▶ STATED GOAL 1
Could you lay out the entries that follow the Newport addendum as a numbered list, skipping blank lines and leaving the pictures out?

———

Addendum to the Application for Inclusion of Gilded Age Newport in the U.S. World Heritage Tentative List
Part I: Response to NPS Comments
Comment: Although the document evidences a great deal of work and reads very well, the absence of well-defined national and international comparative contexts for “Gilded Age” Newport is a paramount concern. There is also much extraneous material related to the entire town, whereas what is being proposed is a selection of important buildings in one part of it.
Response: These overall concerns have been addressed through an expansion of the Comparative Analysis and various other revisions as noted below and included in the Amendments to the Application that follow as Part II of this Addendum.
Comment: In terms of international context, there is virtually no discussion of the comparative merits of similar collections of great houses and vacation communities in other countries, such as Bath and Brighton in the United Kingdom, in continental Europe, Russia, Argentina, and elsewhere. Absent such a discussion, there is no strong rationale for why Gilded Age Newport is of exceptional international influenceor importance, as opposed to being very important nationally in the United States.
Response: The Comparative Analysis has been revised and expanded to include similar sites such as Bath, Brighton, Weimar, Paris and Buenos Aires. What sets Newport apart from the others is the variety of architectural styles and forms. Only Newport offers, in one compact ensemble, an architectural variety that captures the spirit and practice of Gilded Age design.

———

▶ STATED GOAL 2
Can you carry the Newport addendum forward from its last sentence?

———

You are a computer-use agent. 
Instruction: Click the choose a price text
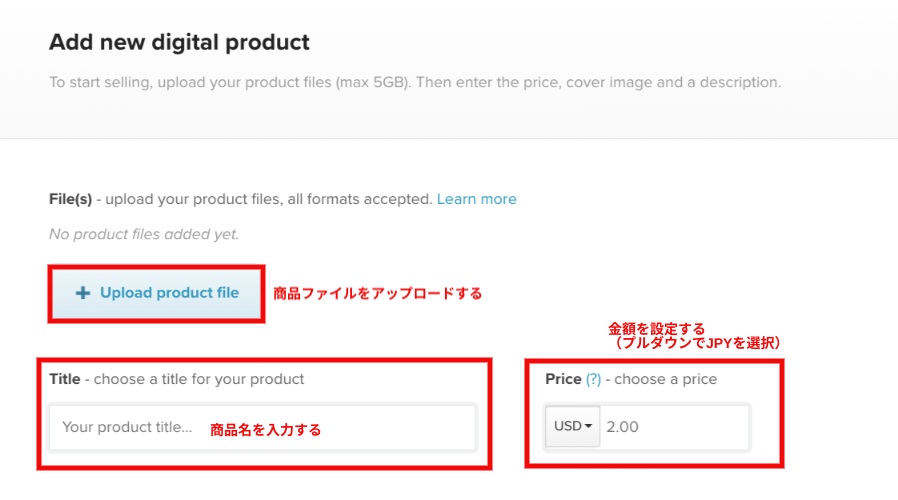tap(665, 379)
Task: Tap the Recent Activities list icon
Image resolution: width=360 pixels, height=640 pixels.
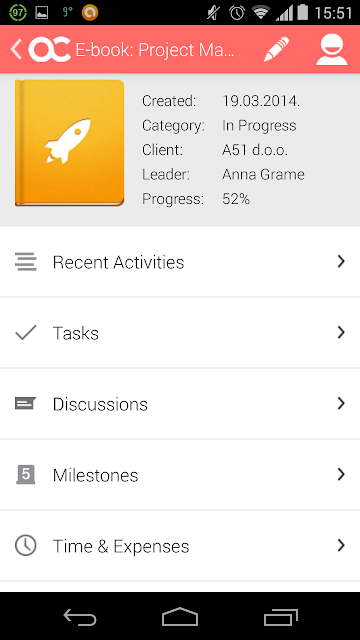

———

▶ FINAL ANSWER 1
1. You are a computer-use agent. 
2. Instruction: Click the choose a price text
3. tap(665, 379)
4. Task: Tap the Recent Activities list icon
5. Image resolution: width=360 pixels, height=640 pixels.

▶ FINAL ANSWER 2
Comment: Regarding the significance attached to literary, artistic, and other intellectual figures, there are serious questions about the international, as opposed to national, recognition that has been accorded to most of these individuals. The apparent lack of direct connections of those individuals to the specific properties included in this proposal is of concern. For example, the National Historic Landmarks related to some of the figures prominently referenced are in other communities and their Newport residences are not included or identified in the Landmark documentation. Likewise, the many mentions of properties not included in the Application are also really not germane to its consideration for the World Heritage List.
Response: The application has been revised to center the literary and artistic figures to the Griswold House (now known as the Newport Art Museum) and the Newport Casino, where these figures gathered for lectures, theater, musical performances and other cultural events.
Comment: In addition, there are certainly those, even in the U.S., who may doubt, if not be antagonized by, the repeated statements about Newport’s claimed preeminent role as a center of American intellectual life, the assertion that it was central to the emergence of an “American identity,” and the claim that it was the center of an “American Renaissance.” Without substantiation through a critical consensus on these points, they appear overstated and may harm, rather than help, the case.
Response: The application has been revised to articulate Newport’s houses as a reflection of Gilded Age cultural forces rather than the primary center of the American Renaissance.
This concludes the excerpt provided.